# The task
Copy out every one of the records below, word for word and line for line, without changing anything.

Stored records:
_____
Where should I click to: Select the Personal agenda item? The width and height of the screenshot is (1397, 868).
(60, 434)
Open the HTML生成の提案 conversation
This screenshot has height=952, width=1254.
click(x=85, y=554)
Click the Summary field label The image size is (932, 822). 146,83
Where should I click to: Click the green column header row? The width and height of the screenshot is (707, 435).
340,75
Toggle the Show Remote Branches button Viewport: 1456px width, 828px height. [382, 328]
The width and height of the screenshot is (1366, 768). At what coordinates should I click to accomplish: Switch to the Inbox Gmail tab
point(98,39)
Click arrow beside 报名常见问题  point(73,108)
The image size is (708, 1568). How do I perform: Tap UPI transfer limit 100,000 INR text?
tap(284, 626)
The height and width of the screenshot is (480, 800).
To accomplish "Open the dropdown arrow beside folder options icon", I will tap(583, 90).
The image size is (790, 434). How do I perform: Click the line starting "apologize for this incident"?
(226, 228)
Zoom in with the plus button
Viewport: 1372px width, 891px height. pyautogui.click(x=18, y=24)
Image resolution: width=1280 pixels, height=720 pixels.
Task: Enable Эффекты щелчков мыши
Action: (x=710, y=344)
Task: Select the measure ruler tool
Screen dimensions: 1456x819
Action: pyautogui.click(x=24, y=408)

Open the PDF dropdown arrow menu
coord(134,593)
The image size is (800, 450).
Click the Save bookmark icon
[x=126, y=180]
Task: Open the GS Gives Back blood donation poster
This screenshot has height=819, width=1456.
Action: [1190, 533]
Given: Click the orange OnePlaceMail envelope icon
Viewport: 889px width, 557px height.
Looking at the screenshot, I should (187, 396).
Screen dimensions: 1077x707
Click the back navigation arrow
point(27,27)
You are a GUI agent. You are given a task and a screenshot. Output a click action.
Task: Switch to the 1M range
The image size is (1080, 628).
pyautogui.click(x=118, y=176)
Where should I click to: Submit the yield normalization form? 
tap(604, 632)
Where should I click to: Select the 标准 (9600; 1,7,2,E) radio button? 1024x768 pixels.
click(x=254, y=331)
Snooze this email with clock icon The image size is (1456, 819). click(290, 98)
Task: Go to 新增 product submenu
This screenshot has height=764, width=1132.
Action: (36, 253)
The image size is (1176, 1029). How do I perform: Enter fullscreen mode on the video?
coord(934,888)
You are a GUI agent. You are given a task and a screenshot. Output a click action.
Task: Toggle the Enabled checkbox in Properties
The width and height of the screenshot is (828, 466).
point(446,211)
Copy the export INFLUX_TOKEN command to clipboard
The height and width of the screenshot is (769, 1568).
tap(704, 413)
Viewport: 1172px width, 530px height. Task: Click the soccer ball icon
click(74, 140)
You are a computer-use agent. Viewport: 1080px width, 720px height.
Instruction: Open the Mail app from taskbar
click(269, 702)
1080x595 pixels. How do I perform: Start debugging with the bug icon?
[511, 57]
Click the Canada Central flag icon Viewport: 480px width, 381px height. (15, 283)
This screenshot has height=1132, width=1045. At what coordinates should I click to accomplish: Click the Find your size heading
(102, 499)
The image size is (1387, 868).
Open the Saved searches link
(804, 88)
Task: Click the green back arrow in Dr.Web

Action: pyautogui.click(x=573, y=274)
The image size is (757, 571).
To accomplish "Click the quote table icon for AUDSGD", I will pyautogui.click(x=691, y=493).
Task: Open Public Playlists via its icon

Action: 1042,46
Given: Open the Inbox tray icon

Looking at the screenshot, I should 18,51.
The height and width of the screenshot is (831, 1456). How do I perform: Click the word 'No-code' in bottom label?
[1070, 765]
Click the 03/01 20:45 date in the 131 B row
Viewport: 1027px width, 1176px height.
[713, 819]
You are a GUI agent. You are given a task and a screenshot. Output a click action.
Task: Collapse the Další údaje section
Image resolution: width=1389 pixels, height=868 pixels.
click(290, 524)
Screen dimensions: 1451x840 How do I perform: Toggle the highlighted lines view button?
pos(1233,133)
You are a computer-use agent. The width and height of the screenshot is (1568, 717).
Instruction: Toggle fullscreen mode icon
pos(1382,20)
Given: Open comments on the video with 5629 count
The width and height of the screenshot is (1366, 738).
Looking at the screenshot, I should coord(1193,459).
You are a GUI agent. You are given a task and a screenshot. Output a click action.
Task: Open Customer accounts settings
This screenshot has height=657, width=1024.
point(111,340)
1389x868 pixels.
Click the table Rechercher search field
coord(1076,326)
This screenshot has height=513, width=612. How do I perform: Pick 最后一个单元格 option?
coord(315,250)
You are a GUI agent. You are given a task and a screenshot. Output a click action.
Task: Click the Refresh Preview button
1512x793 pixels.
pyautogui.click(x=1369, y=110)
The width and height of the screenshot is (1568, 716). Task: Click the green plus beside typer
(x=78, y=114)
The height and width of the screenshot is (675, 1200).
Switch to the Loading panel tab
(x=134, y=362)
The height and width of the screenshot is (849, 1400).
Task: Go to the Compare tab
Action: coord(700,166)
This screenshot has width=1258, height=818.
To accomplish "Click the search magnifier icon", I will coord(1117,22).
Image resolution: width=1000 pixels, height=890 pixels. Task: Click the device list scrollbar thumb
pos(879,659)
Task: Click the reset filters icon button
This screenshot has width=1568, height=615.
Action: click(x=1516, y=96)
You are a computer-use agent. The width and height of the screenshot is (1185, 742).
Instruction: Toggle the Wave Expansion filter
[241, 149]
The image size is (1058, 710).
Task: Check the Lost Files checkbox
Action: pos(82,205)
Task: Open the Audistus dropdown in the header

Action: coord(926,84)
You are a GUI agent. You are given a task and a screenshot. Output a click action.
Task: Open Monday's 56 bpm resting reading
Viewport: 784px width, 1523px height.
_____
# Result for this task
Where should I click to: Select the Personal agenda item? The width and height of the screenshot is (1397, 868).
(60, 434)
Open the HTML生成の提案 conversation
This screenshot has height=952, width=1254.
click(x=85, y=554)
Click the Summary field label The image size is (932, 822). 146,83
Where should I click to: Click the green column header row? The width and height of the screenshot is (707, 435).
340,75
Toggle the Show Remote Branches button Viewport: 1456px width, 828px height. [382, 328]
The width and height of the screenshot is (1366, 768). At what coordinates should I click to accomplish: Switch to the Inbox Gmail tab
point(98,39)
Click arrow beside 报名常见问题  point(73,108)
The image size is (708, 1568). How do I perform: Tap UPI transfer limit 100,000 INR text?
tap(284, 626)
The height and width of the screenshot is (480, 800).
To accomplish "Open the dropdown arrow beside folder options icon", I will tap(583, 90).
The image size is (790, 434). How do I perform: Click the line starting "apologize for this incident"?
(226, 228)
Zoom in with the plus button
Viewport: 1372px width, 891px height. pyautogui.click(x=18, y=24)
Image resolution: width=1280 pixels, height=720 pixels.
Task: Enable Эффекты щелчков мыши
Action: (x=710, y=344)
Task: Select the measure ruler tool
Screen dimensions: 1456x819
Action: pyautogui.click(x=24, y=408)

Open the PDF dropdown arrow menu
coord(134,593)
The image size is (800, 450).
Click the Save bookmark icon
[x=126, y=180]
Task: Open the GS Gives Back blood donation poster
This screenshot has height=819, width=1456.
Action: [1190, 533]
Given: Click the orange OnePlaceMail envelope icon
Viewport: 889px width, 557px height.
Looking at the screenshot, I should (187, 396).
Screen dimensions: 1077x707
Click the back navigation arrow
point(27,27)
You are a GUI agent. You are given a task and a screenshot. Output a click action.
Task: Switch to the 1M range
The image size is (1080, 628).
pyautogui.click(x=118, y=176)
Where should I click to: Submit the yield normalization form? 
tap(604, 632)
Where should I click to: Select the 标准 (9600; 1,7,2,E) radio button? 1024x768 pixels.
click(x=254, y=331)
Snooze this email with clock icon The image size is (1456, 819). click(290, 98)
Task: Go to 新增 product submenu
This screenshot has height=764, width=1132.
Action: (36, 253)
The image size is (1176, 1029). How do I perform: Enter fullscreen mode on the video?
coord(934,888)
You are a GUI agent. You are given a task and a screenshot. Output a click action.
Task: Toggle the Enabled checkbox in Properties
The width and height of the screenshot is (828, 466).
point(446,211)
Copy the export INFLUX_TOKEN command to clipboard
The height and width of the screenshot is (769, 1568).
tap(704, 413)
Viewport: 1172px width, 530px height. Task: Click the soccer ball icon
click(74, 140)
You are a computer-use agent. Viewport: 1080px width, 720px height.
Instruction: Open the Mail app from taskbar
click(269, 702)
1080x595 pixels. How do I perform: Start debugging with the bug icon?
[511, 57]
Click the Canada Central flag icon Viewport: 480px width, 381px height. (15, 283)
This screenshot has height=1132, width=1045. At what coordinates should I click to accomplish: Click the Find your size heading
(102, 499)
The image size is (1387, 868).
Open the Saved searches link
(804, 88)
Task: Click the green back arrow in Dr.Web

Action: pyautogui.click(x=573, y=274)
The image size is (757, 571).
To accomplish "Click the quote table icon for AUDSGD", I will pyautogui.click(x=691, y=493).
Task: Open Public Playlists via its icon

Action: 1042,46
Given: Open the Inbox tray icon

Looking at the screenshot, I should 18,51.
The height and width of the screenshot is (831, 1456). How do I perform: Click the word 'No-code' in bottom label?
[1070, 765]
Click the 03/01 20:45 date in the 131 B row
Viewport: 1027px width, 1176px height.
[713, 819]
You are a GUI agent. You are given a task and a screenshot. Output a click action.
Task: Collapse the Další údaje section
Image resolution: width=1389 pixels, height=868 pixels.
click(290, 524)
Screen dimensions: 1451x840 How do I perform: Toggle the highlighted lines view button?
pos(1233,133)
You are a computer-use agent. The width and height of the screenshot is (1568, 717).
Instruction: Toggle fullscreen mode icon
pos(1382,20)
Given: Open comments on the video with 5629 count
The width and height of the screenshot is (1366, 738).
Looking at the screenshot, I should coord(1193,459).
You are a GUI agent. You are given a task and a screenshot. Output a click action.
Task: Open Customer accounts settings
This screenshot has height=657, width=1024.
point(111,340)
1389x868 pixels.
Click the table Rechercher search field
coord(1076,326)
This screenshot has height=513, width=612. How do I perform: Pick 最后一个单元格 option?
coord(315,250)
You are a GUI agent. You are given a task and a screenshot. Output a click action.
Task: Click the Refresh Preview button
1512x793 pixels.
pyautogui.click(x=1369, y=110)
The width and height of the screenshot is (1568, 716). Task: Click the green plus beside typer
(x=78, y=114)
The height and width of the screenshot is (675, 1200).
Switch to the Loading panel tab
(x=134, y=362)
The height and width of the screenshot is (849, 1400).
Task: Go to the Compare tab
Action: coord(700,166)
This screenshot has width=1258, height=818.
To accomplish "Click the search magnifier icon", I will coord(1117,22).
Image resolution: width=1000 pixels, height=890 pixels. Task: Click the device list scrollbar thumb
pos(879,659)
Task: Click the reset filters icon button
This screenshot has width=1568, height=615.
Action: click(x=1516, y=96)
You are a computer-use agent. The width and height of the screenshot is (1185, 742).
Instruction: Toggle the Wave Expansion filter
[241, 149]
The image size is (1058, 710).
Task: Check the Lost Files checkbox
Action: pos(82,205)
Task: Open the Audistus dropdown in the header

Action: coord(926,84)
You are a GUI agent. You are given a task and a screenshot. Output a click action.
Task: Open Monday's 56 bpm resting reading
Viewport: 784px width, 1523px height.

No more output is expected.